Joint Tenancy Property
Regardless of its source, if a property is held in joint tenancy, it will pass to the surviving joint tenant by operation of law upon the death of the first joint tenant. On the other hand, property held as community property or as tenants in common, will be subject to the will of a deceased owner.
13. WHAT ARE OTHER METHODS OF LEAVING PROPERTY?
A number of assets are transferred at death by beneficiary designation, such as:
* Life insurance proceeds
* Qualified or non-qualified retirement plans, including 401(k) plans and IRAs
* Certain “trustee” bank accounts
* “Transfer on death” (or “TOD”) securities accounts
* “Pay on death” (or “POD”) assets, a common title on U.S. Savings bonds
These beneficiary designations must be carefully coordinated with your overall estate plan. Your will does not govern the distribution of these assets.
14. WHAT IF I BECOME UNABLE TO CARE FOR MYSELF?
If you do not make any arrangements in advance, a court-supervised conservatorship proceeding may be required if you become incapacitated.
Conservatorships are proceedings which allow the court to appoint the person responsible for your care and for the management of your estate if you are unable to do so yourself.
You should, therefore, select the person or persons you wish to care for you and your estate in the event that you become incapable of managing your assets or providing for your own care.
With respect to the management of your assets, the trustee of your living trust will provide the necessary management of those assets held in trust. However, to deal with assets which may not have been transferred to your living trust prior to your incapacity or which you may receive after incapacity, a durable power of attorney for property management should be considered. In such a power, you appoint another individual (the “attorney-in-fact”) to make property management decisions on your behalf. The attorney-in-fact manages your assets and functions much as a conservator of your estate would function, but without court supervision. The authority of the attorney-in-fact to manage your assets ceases at your death.
A durable power of attorney for health care allows your attorney-in-fact to make health care decisions for you when you can no longer make them yourself. It may also contain statements of wishes concerning such matters as life sustaining treatment and other health care issues and instructions concerning organ donation, disposition of remains and your funeral.

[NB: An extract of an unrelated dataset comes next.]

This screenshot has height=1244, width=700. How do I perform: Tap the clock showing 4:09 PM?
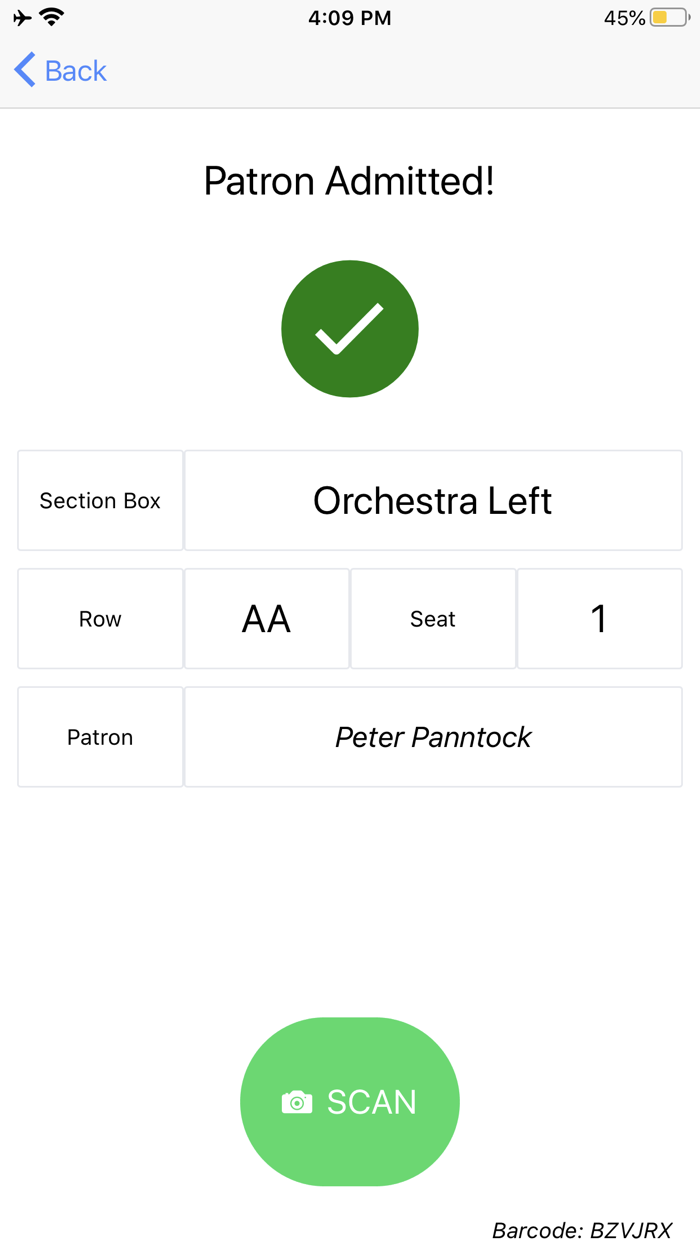pyautogui.click(x=349, y=17)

15. WHO SHOULD HELP ME WITH MY ESTATE PLANNING DOCUMENTS?
Can I Do It Myself?
Wills and trusts are legal documents which should be prepared only by a qualified lawyer. You should be wary of organizations or offices who are staffed by non-lawyer personnel and who promote “one size fits all” living trusts or living trust kits. An estate plan created by someone who is not a qualified lawyer can have enormous and costly consequences for your estate and may not achieve your goals and objectives. However, many other professionals and business representatives may become involved in the estate planning process. For example, certified public accountants, life insurance salespersons, bank trust officers, financial planners, personnel managers and pension consultants often participate in the state planing process. Within their areas of expertise, these professionals can assist in planning your estate.
16. WHAT ARE COSTS INVOLVED IN ESTATE PLANNING?
The costs of estate planning depend on your individual circumstances and the complexity of documentation and planning required to achieve your goals and objectives. The costs generally will include my charges for putting your financial information into my computerized estate planning program which enables me to graphically show you the effects of alternate plans, discussing your estate plan with you and for preparing your will, trust agreement or other legal documents which you may need.